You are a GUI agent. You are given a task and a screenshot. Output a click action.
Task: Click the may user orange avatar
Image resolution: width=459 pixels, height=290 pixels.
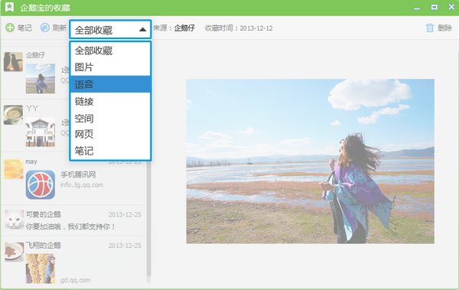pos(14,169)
--
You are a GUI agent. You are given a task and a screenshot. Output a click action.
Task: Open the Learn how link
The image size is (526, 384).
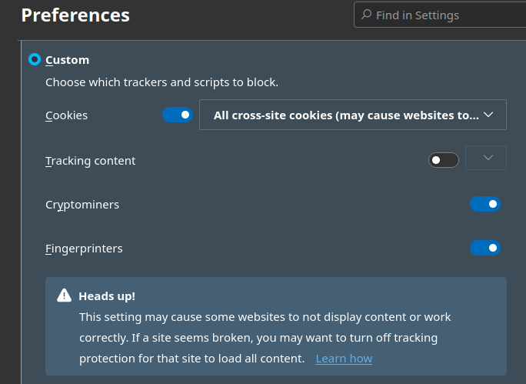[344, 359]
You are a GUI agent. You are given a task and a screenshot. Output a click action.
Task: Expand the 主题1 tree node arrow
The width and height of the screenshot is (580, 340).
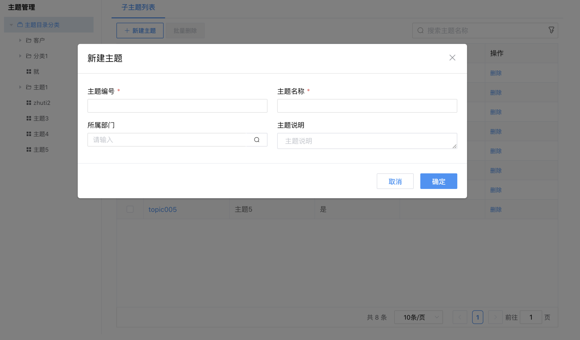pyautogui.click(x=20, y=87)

▸ TASK PROMPT
Count the lines in the entries above that contain the string "height", and give only the number.

▸ SOLUTION FOR THIS EXERCISE
2